What this task involves
Set the data down once more, exactly as it is written.

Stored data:

══════

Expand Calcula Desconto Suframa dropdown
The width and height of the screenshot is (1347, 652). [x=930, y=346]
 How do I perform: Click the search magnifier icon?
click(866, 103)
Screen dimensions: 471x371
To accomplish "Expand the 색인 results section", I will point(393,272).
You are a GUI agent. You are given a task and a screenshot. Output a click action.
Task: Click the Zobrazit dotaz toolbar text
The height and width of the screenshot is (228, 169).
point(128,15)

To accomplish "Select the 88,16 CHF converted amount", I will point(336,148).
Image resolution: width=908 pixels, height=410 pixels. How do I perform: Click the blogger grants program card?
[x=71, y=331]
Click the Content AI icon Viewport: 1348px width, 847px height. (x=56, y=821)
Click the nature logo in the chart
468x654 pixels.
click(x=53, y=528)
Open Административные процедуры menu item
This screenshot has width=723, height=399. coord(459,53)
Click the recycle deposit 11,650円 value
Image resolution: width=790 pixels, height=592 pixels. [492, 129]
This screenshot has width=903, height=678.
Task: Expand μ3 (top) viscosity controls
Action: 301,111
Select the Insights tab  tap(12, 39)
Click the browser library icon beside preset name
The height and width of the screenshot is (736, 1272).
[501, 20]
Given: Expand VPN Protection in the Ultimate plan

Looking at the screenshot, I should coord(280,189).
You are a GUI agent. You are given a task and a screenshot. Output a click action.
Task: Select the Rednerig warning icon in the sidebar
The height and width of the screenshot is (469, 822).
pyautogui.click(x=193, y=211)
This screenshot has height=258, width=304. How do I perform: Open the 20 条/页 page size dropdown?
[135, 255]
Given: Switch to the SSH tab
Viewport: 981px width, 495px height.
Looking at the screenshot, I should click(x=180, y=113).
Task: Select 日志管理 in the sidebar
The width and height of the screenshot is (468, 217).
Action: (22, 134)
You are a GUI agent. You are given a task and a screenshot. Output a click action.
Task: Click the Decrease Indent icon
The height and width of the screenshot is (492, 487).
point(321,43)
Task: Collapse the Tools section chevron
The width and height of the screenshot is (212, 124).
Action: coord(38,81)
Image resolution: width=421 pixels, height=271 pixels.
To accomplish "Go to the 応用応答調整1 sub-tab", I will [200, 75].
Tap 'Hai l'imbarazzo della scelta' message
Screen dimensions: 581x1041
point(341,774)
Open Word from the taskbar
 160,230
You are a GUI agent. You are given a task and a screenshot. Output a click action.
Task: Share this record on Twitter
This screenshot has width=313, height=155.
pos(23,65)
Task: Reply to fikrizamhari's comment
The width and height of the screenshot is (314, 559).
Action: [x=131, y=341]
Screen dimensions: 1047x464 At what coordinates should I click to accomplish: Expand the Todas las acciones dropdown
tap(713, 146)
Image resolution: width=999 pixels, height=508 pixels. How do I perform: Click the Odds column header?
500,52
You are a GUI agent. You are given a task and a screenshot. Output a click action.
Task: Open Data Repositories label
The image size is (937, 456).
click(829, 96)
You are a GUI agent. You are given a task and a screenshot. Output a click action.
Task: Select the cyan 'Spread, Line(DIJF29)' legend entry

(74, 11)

══════

Written response
Expand Calcula Desconto Suframa dropdown
The width and height of the screenshot is (1347, 652). [x=930, y=346]
 How do I perform: Click the search magnifier icon?
click(866, 103)
Screen dimensions: 471x371
To accomplish "Expand the 색인 results section", I will point(393,272).
You are a GUI agent. You are given a task and a screenshot. Output a click action.
Task: Click the Zobrazit dotaz toolbar text
The height and width of the screenshot is (228, 169).
point(128,15)

To accomplish "Select the 88,16 CHF converted amount", I will point(336,148).
Image resolution: width=908 pixels, height=410 pixels. How do I perform: Click the blogger grants program card?
[x=71, y=331]
Click the Content AI icon Viewport: 1348px width, 847px height. (x=56, y=821)
Click the nature logo in the chart
468x654 pixels.
click(x=53, y=528)
Open Административные процедуры menu item
This screenshot has width=723, height=399. coord(459,53)
Click the recycle deposit 11,650円 value
Image resolution: width=790 pixels, height=592 pixels. [492, 129]
This screenshot has width=903, height=678.
Task: Expand μ3 (top) viscosity controls
Action: 301,111
Select the Insights tab  tap(12, 39)
Click the browser library icon beside preset name
The height and width of the screenshot is (736, 1272).
[501, 20]
Given: Expand VPN Protection in the Ultimate plan

Looking at the screenshot, I should coord(280,189).
You are a GUI agent. You are given a task and a screenshot. Output a click action.
Task: Select the Rednerig warning icon in the sidebar
The height and width of the screenshot is (469, 822).
pyautogui.click(x=193, y=211)
This screenshot has height=258, width=304. How do I perform: Open the 20 条/页 page size dropdown?
[135, 255]
Given: Switch to the SSH tab
Viewport: 981px width, 495px height.
Looking at the screenshot, I should click(x=180, y=113).
Task: Select 日志管理 in the sidebar
The width and height of the screenshot is (468, 217).
Action: (22, 134)
You are a GUI agent. You are given a task and a screenshot. Output a click action.
Task: Click the Decrease Indent icon
The height and width of the screenshot is (492, 487).
point(321,43)
Task: Collapse the Tools section chevron
The width and height of the screenshot is (212, 124).
Action: coord(38,81)
Image resolution: width=421 pixels, height=271 pixels.
To accomplish "Go to the 応用応答調整1 sub-tab", I will [200, 75].
Tap 'Hai l'imbarazzo della scelta' message
Screen dimensions: 581x1041
point(341,774)
Open Word from the taskbar
 160,230
You are a GUI agent. You are given a task and a screenshot. Output a click action.
Task: Share this record on Twitter
This screenshot has width=313, height=155.
pos(23,65)
Task: Reply to fikrizamhari's comment
The width and height of the screenshot is (314, 559).
Action: [x=131, y=341]
Screen dimensions: 1047x464 At what coordinates should I click to accomplish: Expand the Todas las acciones dropdown
tap(713, 146)
Image resolution: width=999 pixels, height=508 pixels. How do I perform: Click the Odds column header?
500,52
You are a GUI agent. You are given a task and a screenshot. Output a click action.
Task: Open Data Repositories label
The image size is (937, 456).
click(829, 96)
You are a GUI agent. You are given a task and a screenshot. Output a click action.
Task: Select the cyan 'Spread, Line(DIJF29)' legend entry

(74, 11)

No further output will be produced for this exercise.